As a VMUG leader and a double VCDX I have seen one technology trend only increase over the years. It’s the number of storage vendors! Last year at our VMUG UserCon every sponsor looking for a presentation slot was a storage vendor. We had to choose between storage vendors and other storage vendors I would have killed for another type of vendor. In past years we had presentations from Backup vendors, management tools, monitoring tools and IT service companies. Now it’s all storage companies. As a double VCDX I get contacted by start-up companies looking to sell their products to VMware customers. Some are well known company’s others are still in stealth but they all have the same request… how do we get VMware guys to buy our awesome technology. Almost all of these companies are using Super Micro white box solution with some secret sauce. The sauce is what makes them different, some are web-scale while others are all flash or awesome dedupe ratios. All attempting to address some segment of storage problems. It really begs to question is there a storage problem?

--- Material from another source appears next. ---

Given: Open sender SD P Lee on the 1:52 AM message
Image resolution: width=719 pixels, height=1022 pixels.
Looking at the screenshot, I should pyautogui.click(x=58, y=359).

What does storage provide?
Storage essentially provides two things that virtualization professionals care about:
- Capacity (Space to store information)
- Performance (divided into IOPS and latency)
- IOPS – input/output per second number of commands you can shovel into the system
- Latency – how long it takes to shovel each IOP end to end
There are subsections of software that each vendor provides in order to improve these metrics for example dedupe for capacity or Hot blocking for performance. Essentially this is the role of storage systems to provide these functions.

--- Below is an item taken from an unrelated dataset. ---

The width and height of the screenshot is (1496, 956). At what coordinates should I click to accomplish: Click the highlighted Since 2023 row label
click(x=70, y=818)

How has virtualization made it worse?
Virtualization has made management of these metrics a challenge. In traditional storage a single entity controls a LUN or mount. It runs an application that has certain predictable patterns for usage of the lun. For example, a web server does a lot of reads and a few writes. We can identify and classify this usage pattern and thus “right size” the lun to meet these needs. This right sizing can take the form of both capacity and performance metrics. Virtualization created a new pattern lots of guest servers with different applications sharing the same lun. This makes the usage metrics pretty wild. The storage system has not idea what the virtual machines are doing beyond a bulk understanding of reads and writes. This seems like a problem but in reality the storage system just see’s reads and write and does not care, unless capacity or performance for that lun are exhausted. This issue might drive the acquisition of more performance storage in order to meet the needs of our new “super luns” but in most cases it just takes advantage of unused capacity on a storage array.
What does desktop virtualization have to do with storage?

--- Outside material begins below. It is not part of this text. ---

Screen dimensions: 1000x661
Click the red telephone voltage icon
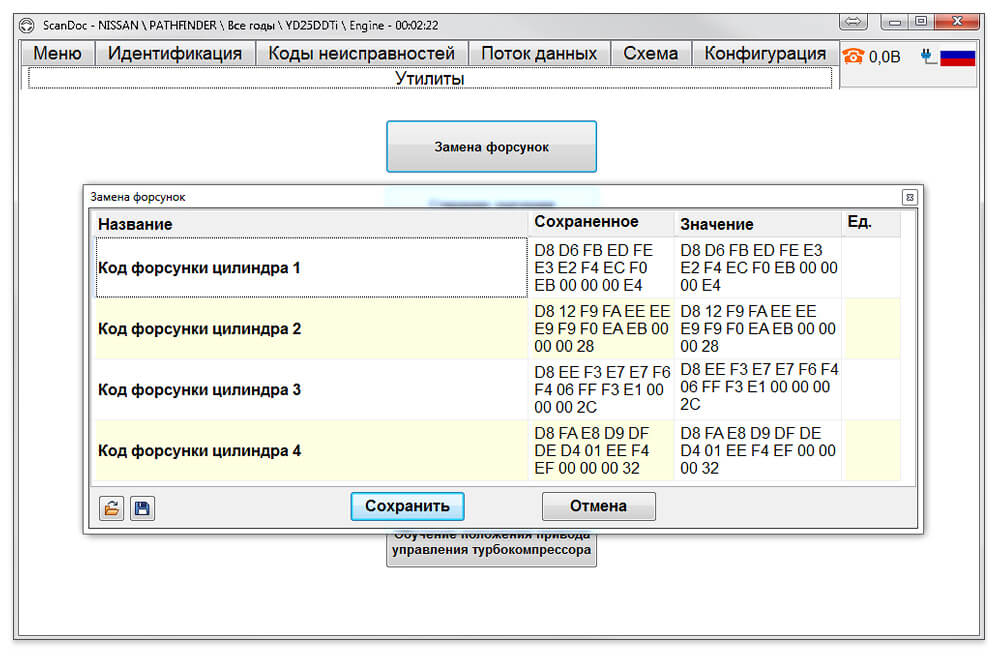(x=853, y=56)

Desktop virtualization taught us a very important lesson about storage. During boot operating systems do a lot of IOPS. Operating systems are 90% idle except during a boot. During boot lots of reads and some writes happen putting pressure on disk. Desktop virtualization introduced a new pattern of pressure on disk. At eight and nine AM everyone would boot up their virtualized desktop (spawning new desktops and booting the OS’s) putting massive pressure on storage. The caused storage systems to fail and if shared with traditional server virtualization everything failed. Traditional storage vendor’s solution to this problem was buy a bigger array with more cache and capacity. This created stranded capacity and was a huge CapEx expenditure when desktop virtualization was “supposed” to save us money.
Role of Cache
The rise of SSD has provided a dramatic improvement to the size of cache available in arrays. Cache provide ultra-fast disk for initial write and common reads thus reducing latency and improving IOPS. I remember the days when 1GB of cache was awesome these days’ arrays can have 800GB cache solutions or more. Cache allows you to buy larger and slower capacity disks while getting better performance to the virtualized application. Cache is a critical component in today’s storage solutions.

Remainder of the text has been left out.